Saturday, 1 June 2013

The Self and the Ego


If you think you’re immortal, think again. Before we can make that claim, we must define very, very clearly, what we mean by who or what we are. We must define how we identify ourselves.
We must differentiate between Self and Ego.
From the day we are born we begin to accumulate little quirks of character, which make us different from all other people we meet. Good or bad, no matter, but different. The more we drift away from the essence of our being, the stronger our ego becomes. Yet, we need ego for our survival in the physical reality. We must retain, indeed develop, sufficient egotism to maintain our transient, and to a great extend illusory body, while our consciousness spends an equally illusory time here, on Earth. Or in any material environment.
But we must never confuse our ego with our self.
Ego, like religions, is what sets us apart. Self, like faith, brings us together. Within the entity of self we accumulate and store forever the traits of character, which by definition are immortal. The components of our ego, which also by definition, we need for our survival in material reality, we discard together with our physical bodies when we vacate them. They are unnecessary or superfluous in the ‘real’ world; in the world in which we spend most of our existence. Just in case anyone is sorry to leave them behind, be assured that they consist of atoms which are 99.9999999999999% empty space.

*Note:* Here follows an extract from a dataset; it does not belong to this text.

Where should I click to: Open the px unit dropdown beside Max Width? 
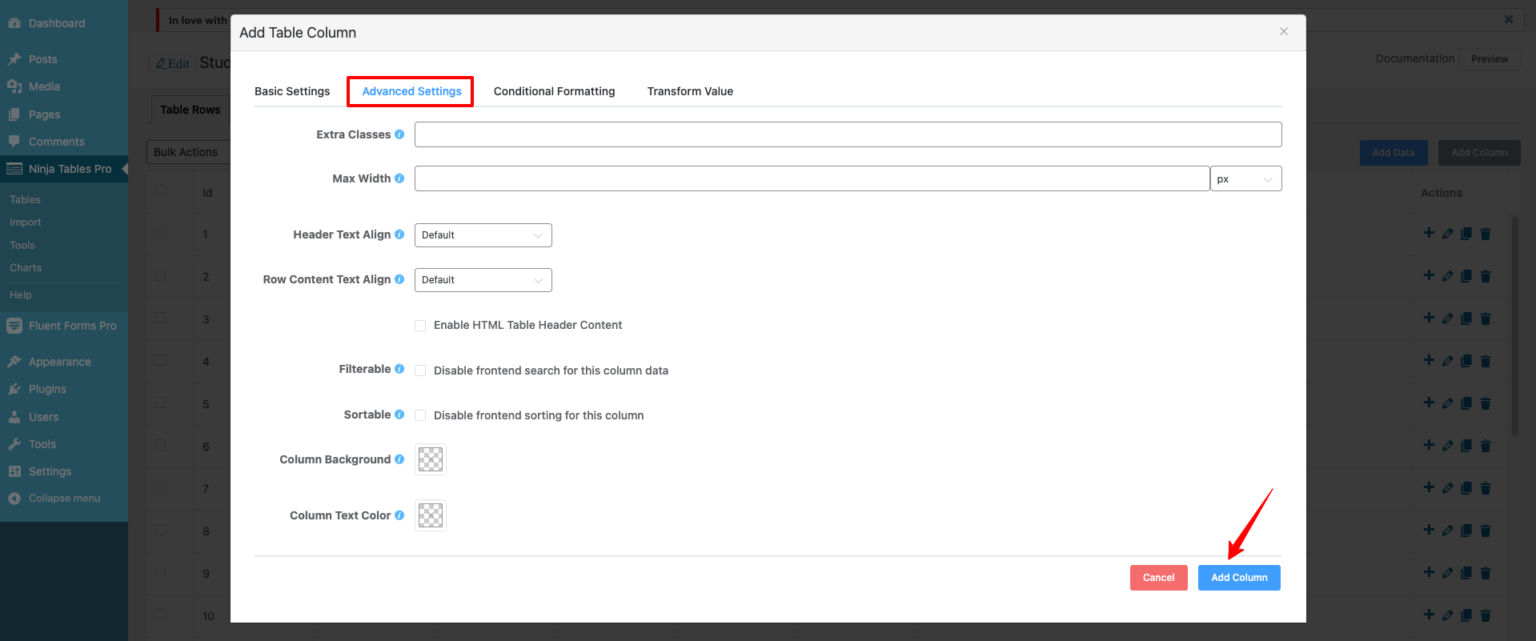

Imagine running out of money in one of your dreams. There is no ‘my’ or ‘yours’ in the true reality. The higher we rise on the evolutionary scale the harder it is for us to differentiate between ‘you’ and ‘me’. Between “us and them”.
Hence, faith and religion.
We all believe in something. We all claim to have some sort of ethics and, until distorted by our egos, those ethics are very similar to each other.
When religions step in, people who can benefit materially from exacerbating differences between us, build up mountains of rules and regulations that serve to set us apart.
“If you prick us, do we not bleed?” asks Shylock, in the Merchant of Venice.
The same question can be asked of any member of any religion on earth and expect the same answer. Yet… religions continue to set us apart. Perhaps in this oncoming Age of Aquarius we shall derive knowledge from all great men of the past. And we shall concentrate on what joins us together. After all, once we get rid of our egos, we become essentially one, even if we regard this oneness from diverse points of view.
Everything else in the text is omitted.